**What you will do:**
The expected output is every entry, copied exactly.

**Items listed in a dataset:**
▶
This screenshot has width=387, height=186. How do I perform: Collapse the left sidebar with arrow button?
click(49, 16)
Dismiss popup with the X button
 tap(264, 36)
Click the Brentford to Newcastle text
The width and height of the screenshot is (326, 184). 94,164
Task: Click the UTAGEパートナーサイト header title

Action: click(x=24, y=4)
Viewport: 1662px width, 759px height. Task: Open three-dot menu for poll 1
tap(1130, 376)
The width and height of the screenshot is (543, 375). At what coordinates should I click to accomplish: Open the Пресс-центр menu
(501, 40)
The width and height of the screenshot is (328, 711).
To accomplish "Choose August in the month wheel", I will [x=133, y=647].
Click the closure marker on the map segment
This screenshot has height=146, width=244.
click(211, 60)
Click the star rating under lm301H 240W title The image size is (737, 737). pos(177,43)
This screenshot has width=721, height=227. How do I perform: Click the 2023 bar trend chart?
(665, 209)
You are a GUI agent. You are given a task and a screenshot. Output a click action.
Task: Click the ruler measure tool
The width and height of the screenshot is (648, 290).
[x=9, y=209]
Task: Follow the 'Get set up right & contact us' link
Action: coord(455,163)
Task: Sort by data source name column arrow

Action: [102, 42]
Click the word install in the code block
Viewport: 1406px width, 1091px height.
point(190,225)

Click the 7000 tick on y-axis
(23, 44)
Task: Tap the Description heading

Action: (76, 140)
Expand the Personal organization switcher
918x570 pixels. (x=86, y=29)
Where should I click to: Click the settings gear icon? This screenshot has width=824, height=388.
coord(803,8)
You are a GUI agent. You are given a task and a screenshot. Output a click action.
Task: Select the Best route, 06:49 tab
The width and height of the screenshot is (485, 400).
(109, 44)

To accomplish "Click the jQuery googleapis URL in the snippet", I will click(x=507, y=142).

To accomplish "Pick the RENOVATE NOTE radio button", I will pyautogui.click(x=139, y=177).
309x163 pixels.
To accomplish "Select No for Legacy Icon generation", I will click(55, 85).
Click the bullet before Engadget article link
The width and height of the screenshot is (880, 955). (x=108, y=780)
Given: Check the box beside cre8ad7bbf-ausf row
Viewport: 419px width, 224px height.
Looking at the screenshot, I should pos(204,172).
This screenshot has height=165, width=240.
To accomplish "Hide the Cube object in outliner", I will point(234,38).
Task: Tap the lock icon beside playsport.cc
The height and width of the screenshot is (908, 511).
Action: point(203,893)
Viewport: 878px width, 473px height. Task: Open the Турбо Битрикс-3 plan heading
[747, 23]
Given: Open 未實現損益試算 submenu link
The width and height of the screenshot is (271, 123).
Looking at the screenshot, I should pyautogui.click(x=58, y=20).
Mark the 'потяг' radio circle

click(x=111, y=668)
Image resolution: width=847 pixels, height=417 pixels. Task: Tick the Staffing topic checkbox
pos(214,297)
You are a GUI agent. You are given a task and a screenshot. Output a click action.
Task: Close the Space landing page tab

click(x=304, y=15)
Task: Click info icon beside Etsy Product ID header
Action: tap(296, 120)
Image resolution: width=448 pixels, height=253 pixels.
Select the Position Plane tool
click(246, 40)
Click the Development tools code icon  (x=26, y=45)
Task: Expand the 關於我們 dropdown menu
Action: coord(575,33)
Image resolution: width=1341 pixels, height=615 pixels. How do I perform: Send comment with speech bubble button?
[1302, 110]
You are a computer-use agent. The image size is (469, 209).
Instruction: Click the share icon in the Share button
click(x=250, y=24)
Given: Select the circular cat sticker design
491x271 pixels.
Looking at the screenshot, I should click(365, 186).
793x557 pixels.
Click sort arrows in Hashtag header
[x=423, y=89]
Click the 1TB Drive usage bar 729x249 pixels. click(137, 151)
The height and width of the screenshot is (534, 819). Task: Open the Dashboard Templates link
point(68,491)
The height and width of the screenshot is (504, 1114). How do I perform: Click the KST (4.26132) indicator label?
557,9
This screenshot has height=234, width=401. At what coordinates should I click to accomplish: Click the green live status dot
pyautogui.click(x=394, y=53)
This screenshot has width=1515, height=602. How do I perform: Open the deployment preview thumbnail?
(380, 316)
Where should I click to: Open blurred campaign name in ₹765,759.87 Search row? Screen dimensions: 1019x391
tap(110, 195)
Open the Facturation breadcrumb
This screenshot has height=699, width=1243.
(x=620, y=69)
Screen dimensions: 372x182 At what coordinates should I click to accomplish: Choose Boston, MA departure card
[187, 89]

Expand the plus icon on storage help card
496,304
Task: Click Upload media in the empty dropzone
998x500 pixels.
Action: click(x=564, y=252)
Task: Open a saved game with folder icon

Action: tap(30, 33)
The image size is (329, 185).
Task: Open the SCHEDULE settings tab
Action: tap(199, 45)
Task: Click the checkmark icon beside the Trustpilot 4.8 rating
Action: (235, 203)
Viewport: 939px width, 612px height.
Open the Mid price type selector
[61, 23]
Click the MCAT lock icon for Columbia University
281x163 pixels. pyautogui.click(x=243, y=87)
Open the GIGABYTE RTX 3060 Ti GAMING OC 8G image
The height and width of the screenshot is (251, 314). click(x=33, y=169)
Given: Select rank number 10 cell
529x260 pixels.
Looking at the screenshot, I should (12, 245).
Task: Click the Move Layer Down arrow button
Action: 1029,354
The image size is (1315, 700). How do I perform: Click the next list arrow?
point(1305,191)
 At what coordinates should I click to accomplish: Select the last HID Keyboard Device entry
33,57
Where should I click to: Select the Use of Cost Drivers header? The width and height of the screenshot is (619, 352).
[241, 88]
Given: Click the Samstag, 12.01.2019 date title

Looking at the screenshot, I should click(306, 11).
◀
**Answer for this exercise:**
This screenshot has width=387, height=186. How do I perform: Collapse the left sidebar with arrow button?
click(49, 16)
Dismiss popup with the X button
 tap(264, 36)
Click the Brentford to Newcastle text
The width and height of the screenshot is (326, 184). 94,164
Task: Click the UTAGEパートナーサイト header title

Action: click(x=24, y=4)
Viewport: 1662px width, 759px height. Task: Open three-dot menu for poll 1
tap(1130, 376)
The width and height of the screenshot is (543, 375). At what coordinates should I click to accomplish: Open the Пресс-центр menu
(501, 40)
The width and height of the screenshot is (328, 711).
To accomplish "Choose August in the month wheel", I will [x=133, y=647].
Click the closure marker on the map segment
This screenshot has height=146, width=244.
click(211, 60)
Click the star rating under lm301H 240W title The image size is (737, 737). pos(177,43)
This screenshot has width=721, height=227. How do I perform: Click the 2023 bar trend chart?
(665, 209)
You are a GUI agent. You are given a task and a screenshot. Output a click action.
Task: Click the ruler measure tool
The width and height of the screenshot is (648, 290).
[x=9, y=209]
Task: Follow the 'Get set up right & contact us' link
Action: coord(455,163)
Task: Sort by data source name column arrow

Action: [102, 42]
Click the word install in the code block
Viewport: 1406px width, 1091px height.
point(190,225)

Click the 7000 tick on y-axis
(23, 44)
Task: Tap the Description heading

Action: (76, 140)
Expand the Personal organization switcher
918x570 pixels. (x=86, y=29)
Where should I click to: Click the settings gear icon? This screenshot has width=824, height=388.
coord(803,8)
You are a GUI agent. You are given a task and a screenshot. Output a click action.
Task: Select the Best route, 06:49 tab
The width and height of the screenshot is (485, 400).
(109, 44)

To accomplish "Click the jQuery googleapis URL in the snippet", I will click(x=507, y=142).

To accomplish "Pick the RENOVATE NOTE radio button", I will pyautogui.click(x=139, y=177).
309x163 pixels.
To accomplish "Select No for Legacy Icon generation", I will click(55, 85).
Click the bullet before Engadget article link
The width and height of the screenshot is (880, 955). (x=108, y=780)
Given: Check the box beside cre8ad7bbf-ausf row
Viewport: 419px width, 224px height.
Looking at the screenshot, I should pos(204,172).
This screenshot has height=165, width=240.
To accomplish "Hide the Cube object in outliner", I will point(234,38).
Task: Tap the lock icon beside playsport.cc
The height and width of the screenshot is (908, 511).
Action: point(203,893)
Viewport: 878px width, 473px height. Task: Open the Турбо Битрикс-3 plan heading
[747, 23]
Given: Open 未實現損益試算 submenu link
The width and height of the screenshot is (271, 123).
Looking at the screenshot, I should pyautogui.click(x=58, y=20).
Mark the 'потяг' radio circle

click(x=111, y=668)
Image resolution: width=847 pixels, height=417 pixels. Task: Tick the Staffing topic checkbox
pos(214,297)
You are a GUI agent. You are given a task and a screenshot. Output a click action.
Task: Close the Space landing page tab

click(x=304, y=15)
Task: Click info icon beside Etsy Product ID header
Action: tap(296, 120)
Image resolution: width=448 pixels, height=253 pixels.
Select the Position Plane tool
click(246, 40)
Click the Development tools code icon  (x=26, y=45)
Task: Expand the 關於我們 dropdown menu
Action: coord(575,33)
Image resolution: width=1341 pixels, height=615 pixels. How do I perform: Send comment with speech bubble button?
[1302, 110]
You are a computer-use agent. The image size is (469, 209).
Instruction: Click the share icon in the Share button
click(x=250, y=24)
Given: Select the circular cat sticker design
491x271 pixels.
Looking at the screenshot, I should click(365, 186).
793x557 pixels.
Click sort arrows in Hashtag header
[x=423, y=89]
Click the 1TB Drive usage bar 729x249 pixels. click(137, 151)
The height and width of the screenshot is (534, 819). Task: Open the Dashboard Templates link
point(68,491)
The height and width of the screenshot is (504, 1114). How do I perform: Click the KST (4.26132) indicator label?
557,9
This screenshot has height=234, width=401. At what coordinates should I click to accomplish: Click the green live status dot
pyautogui.click(x=394, y=53)
This screenshot has width=1515, height=602. How do I perform: Open the deployment preview thumbnail?
(380, 316)
Where should I click to: Open blurred campaign name in ₹765,759.87 Search row? Screen dimensions: 1019x391
tap(110, 195)
Open the Facturation breadcrumb
This screenshot has height=699, width=1243.
(x=620, y=69)
Screen dimensions: 372x182 At what coordinates should I click to accomplish: Choose Boston, MA departure card
[187, 89]

Expand the plus icon on storage help card
496,304
Task: Click Upload media in the empty dropzone
998x500 pixels.
Action: click(x=564, y=252)
Task: Open a saved game with folder icon

Action: tap(30, 33)
The image size is (329, 185).
Task: Open the SCHEDULE settings tab
Action: tap(199, 45)
Task: Click the checkmark icon beside the Trustpilot 4.8 rating
Action: (235, 203)
Viewport: 939px width, 612px height.
Open the Mid price type selector
[61, 23]
Click the MCAT lock icon for Columbia University
281x163 pixels. pyautogui.click(x=243, y=87)
Open the GIGABYTE RTX 3060 Ti GAMING OC 8G image
The height and width of the screenshot is (251, 314). click(x=33, y=169)
Given: Select rank number 10 cell
529x260 pixels.
Looking at the screenshot, I should (12, 245).
Task: Click the Move Layer Down arrow button
Action: 1029,354
The image size is (1315, 700). How do I perform: Click the next list arrow?
point(1305,191)
 At what coordinates should I click to accomplish: Select the last HID Keyboard Device entry
33,57
Where should I click to: Select the Use of Cost Drivers header? The width and height of the screenshot is (619, 352).
[241, 88]
Given: Click the Samstag, 12.01.2019 date title

Looking at the screenshot, I should click(306, 11).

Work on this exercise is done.